Celestica’s Design for Supply Chain (DfSC) approach mitigates risk and drives readiness

As the leading product lifecycle solutions partner to the aerospace and defense industries, Celestica knows that it is imperative to incorporate supply chain considerations early-on in a product’s design phase – essentially building risk mitigation and resiliency right into the product.

Our Design for Supply Chain (DfSC) offering is a systematic approach to designing products and processes that optimize the entire supply chain – from raw material sourcing to final product delivery. DfSC enhances product effectiveness by engaging early with customers and design engineering teams to establish a key understanding of their product requirements, schedule, unique material or technology, key component architectural choices, custom parts as well as standard component types.
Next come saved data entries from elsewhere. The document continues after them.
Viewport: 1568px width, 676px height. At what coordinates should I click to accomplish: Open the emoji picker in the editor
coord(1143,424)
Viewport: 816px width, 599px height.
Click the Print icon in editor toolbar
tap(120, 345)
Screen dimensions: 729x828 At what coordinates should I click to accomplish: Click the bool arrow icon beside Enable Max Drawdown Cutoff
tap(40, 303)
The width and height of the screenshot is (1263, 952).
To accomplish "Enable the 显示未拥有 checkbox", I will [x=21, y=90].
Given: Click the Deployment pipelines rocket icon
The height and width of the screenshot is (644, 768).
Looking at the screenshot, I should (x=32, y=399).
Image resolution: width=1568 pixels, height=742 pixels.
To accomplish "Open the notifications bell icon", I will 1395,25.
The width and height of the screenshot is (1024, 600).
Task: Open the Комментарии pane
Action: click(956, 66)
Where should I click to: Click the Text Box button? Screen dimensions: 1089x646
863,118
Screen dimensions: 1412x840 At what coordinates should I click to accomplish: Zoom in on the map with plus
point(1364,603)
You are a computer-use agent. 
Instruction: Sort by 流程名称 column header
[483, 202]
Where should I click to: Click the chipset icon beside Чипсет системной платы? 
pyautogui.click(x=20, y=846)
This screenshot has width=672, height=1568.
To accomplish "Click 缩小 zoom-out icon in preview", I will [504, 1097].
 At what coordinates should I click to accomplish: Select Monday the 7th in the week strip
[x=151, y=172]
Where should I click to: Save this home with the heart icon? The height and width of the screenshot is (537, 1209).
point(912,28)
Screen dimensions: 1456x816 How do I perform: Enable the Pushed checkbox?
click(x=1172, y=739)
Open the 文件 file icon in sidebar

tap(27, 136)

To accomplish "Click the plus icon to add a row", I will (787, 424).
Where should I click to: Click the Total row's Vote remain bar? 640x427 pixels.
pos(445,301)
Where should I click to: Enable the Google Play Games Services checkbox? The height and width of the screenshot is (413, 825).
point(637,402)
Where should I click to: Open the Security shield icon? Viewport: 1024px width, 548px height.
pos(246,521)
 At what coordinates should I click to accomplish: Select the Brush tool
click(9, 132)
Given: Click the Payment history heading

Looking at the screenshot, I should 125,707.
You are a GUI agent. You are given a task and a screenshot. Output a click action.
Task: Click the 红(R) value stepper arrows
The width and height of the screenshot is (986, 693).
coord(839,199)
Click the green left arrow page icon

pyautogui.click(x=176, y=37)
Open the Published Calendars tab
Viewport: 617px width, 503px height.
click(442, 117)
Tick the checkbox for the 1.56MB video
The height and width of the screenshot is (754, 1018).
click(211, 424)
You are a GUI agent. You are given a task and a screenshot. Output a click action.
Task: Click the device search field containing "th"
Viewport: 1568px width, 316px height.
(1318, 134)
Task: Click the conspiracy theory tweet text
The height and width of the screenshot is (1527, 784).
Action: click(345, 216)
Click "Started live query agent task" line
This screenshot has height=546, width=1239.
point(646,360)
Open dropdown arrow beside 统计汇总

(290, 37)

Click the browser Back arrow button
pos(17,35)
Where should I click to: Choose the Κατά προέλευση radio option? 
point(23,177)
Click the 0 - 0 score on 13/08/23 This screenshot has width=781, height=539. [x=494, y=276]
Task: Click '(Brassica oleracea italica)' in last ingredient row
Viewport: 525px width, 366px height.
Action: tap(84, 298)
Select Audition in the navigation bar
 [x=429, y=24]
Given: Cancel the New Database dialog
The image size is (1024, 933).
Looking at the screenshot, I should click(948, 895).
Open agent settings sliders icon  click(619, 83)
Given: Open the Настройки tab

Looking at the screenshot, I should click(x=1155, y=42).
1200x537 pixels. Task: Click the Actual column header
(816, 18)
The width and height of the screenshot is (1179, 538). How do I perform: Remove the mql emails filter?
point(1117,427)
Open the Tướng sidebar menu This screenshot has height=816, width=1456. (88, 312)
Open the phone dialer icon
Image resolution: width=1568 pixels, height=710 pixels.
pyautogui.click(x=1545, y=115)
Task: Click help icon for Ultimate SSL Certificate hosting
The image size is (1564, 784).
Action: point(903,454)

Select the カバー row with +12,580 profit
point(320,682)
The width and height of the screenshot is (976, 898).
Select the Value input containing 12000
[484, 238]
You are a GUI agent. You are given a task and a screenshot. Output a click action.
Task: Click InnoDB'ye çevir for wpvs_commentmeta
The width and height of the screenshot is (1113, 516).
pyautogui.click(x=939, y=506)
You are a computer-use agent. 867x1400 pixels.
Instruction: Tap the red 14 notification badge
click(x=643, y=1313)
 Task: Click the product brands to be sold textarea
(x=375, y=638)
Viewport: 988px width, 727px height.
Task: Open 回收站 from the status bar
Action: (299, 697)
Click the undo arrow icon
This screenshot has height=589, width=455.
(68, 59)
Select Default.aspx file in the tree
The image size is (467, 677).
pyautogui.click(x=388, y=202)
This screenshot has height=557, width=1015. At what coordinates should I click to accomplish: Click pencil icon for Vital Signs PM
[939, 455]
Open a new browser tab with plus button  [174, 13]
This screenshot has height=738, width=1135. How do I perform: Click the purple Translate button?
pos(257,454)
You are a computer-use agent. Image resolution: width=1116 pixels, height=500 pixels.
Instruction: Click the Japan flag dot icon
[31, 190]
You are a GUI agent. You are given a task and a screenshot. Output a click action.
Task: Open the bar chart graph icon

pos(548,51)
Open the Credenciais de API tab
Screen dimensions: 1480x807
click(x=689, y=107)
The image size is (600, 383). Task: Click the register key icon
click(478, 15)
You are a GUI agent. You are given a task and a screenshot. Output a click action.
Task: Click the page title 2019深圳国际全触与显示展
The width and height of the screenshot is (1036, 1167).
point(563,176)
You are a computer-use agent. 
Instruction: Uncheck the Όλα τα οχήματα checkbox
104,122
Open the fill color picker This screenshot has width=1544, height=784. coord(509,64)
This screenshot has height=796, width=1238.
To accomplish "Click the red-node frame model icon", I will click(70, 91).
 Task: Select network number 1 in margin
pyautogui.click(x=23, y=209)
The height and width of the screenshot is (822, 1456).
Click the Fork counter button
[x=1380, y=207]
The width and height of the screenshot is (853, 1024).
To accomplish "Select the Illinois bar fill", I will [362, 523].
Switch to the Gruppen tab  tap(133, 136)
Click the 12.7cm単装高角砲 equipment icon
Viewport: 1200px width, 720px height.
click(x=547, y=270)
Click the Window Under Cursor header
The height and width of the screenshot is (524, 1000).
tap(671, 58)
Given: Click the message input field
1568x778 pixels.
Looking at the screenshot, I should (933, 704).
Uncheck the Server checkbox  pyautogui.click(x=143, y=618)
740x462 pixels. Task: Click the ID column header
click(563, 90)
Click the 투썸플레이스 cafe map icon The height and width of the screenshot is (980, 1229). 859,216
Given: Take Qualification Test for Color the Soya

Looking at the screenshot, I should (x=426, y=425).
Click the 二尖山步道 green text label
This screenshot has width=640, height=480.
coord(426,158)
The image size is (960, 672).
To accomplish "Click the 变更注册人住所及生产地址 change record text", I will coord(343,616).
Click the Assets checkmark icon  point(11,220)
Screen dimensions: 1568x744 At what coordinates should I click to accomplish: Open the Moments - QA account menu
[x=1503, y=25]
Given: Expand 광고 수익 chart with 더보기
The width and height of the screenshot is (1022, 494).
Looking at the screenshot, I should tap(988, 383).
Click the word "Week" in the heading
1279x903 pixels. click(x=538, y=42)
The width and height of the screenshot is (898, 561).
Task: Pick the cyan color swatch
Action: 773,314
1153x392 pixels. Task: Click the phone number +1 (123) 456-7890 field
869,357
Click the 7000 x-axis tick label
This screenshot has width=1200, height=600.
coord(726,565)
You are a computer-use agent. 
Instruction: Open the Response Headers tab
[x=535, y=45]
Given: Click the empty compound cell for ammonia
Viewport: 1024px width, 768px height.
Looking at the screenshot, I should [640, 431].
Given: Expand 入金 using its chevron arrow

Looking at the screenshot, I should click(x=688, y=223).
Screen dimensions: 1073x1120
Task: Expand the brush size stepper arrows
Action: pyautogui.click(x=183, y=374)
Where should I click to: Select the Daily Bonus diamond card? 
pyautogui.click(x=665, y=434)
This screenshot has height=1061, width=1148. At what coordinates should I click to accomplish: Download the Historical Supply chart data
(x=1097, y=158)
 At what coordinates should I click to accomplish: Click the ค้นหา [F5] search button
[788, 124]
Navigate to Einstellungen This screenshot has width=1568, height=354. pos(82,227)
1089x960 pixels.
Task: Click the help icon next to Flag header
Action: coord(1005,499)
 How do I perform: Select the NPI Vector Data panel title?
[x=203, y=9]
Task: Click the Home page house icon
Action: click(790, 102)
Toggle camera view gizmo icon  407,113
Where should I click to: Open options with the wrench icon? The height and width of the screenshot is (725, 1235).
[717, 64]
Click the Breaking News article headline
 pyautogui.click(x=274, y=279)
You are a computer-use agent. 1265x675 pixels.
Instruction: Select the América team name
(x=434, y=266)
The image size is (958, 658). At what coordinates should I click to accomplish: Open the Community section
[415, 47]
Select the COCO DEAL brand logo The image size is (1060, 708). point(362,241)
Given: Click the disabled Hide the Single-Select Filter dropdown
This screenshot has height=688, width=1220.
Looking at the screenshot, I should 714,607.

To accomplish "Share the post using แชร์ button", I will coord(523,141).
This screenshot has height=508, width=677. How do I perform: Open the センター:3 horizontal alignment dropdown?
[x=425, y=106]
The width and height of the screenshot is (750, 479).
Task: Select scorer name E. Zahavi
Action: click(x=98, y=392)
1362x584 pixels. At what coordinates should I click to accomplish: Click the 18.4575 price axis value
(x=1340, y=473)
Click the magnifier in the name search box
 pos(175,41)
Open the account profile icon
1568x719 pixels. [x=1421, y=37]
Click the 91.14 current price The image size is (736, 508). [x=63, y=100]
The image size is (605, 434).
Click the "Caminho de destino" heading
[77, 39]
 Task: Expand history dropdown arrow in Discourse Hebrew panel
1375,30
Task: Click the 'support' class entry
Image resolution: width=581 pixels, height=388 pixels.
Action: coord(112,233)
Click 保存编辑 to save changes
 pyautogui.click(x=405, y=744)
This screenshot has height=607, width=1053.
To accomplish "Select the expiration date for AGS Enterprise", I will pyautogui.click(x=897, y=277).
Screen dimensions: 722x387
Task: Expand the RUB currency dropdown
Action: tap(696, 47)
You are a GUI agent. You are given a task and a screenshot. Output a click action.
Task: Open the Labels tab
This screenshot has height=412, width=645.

Our three-stage DfSC approach spans: 

  1. Requirements:  Working with customers to define product/project requirements for resources, timing, cost, specifications, geography, technology, regulatory requirements, and volumes.
  2. Research: Conducting robust assessments of existing/new source availability across a number of criteria: capability, financials, relationship, quality systems, field performance, support offering, capacity, terms, flexibility, lifecycle support, and lead time.
  3. Realization: Helping our customers focus on best total cost, risk mitigation, sourcing strategy, communication, application support, transactional engagement (i.e. ordering, warehousing, delivery), performance monitoring, and relationship growth.

In a dynamic and uncertain world, Celestica's Design for Supply Chain (DfSC) approach provides aerospace and defense companies with a proactive strategy to mitigate supply chain risks. By engaging early in the product design process, DfSC enhances product effectiveness, supports mission readiness, and contributes to national security. 

With Celestica's experienced supply chain experts, discover how your company can achieve a resilient supply chain that drives predictability, reliability, and responsiveness – the cornerstones of product excellence and readiness.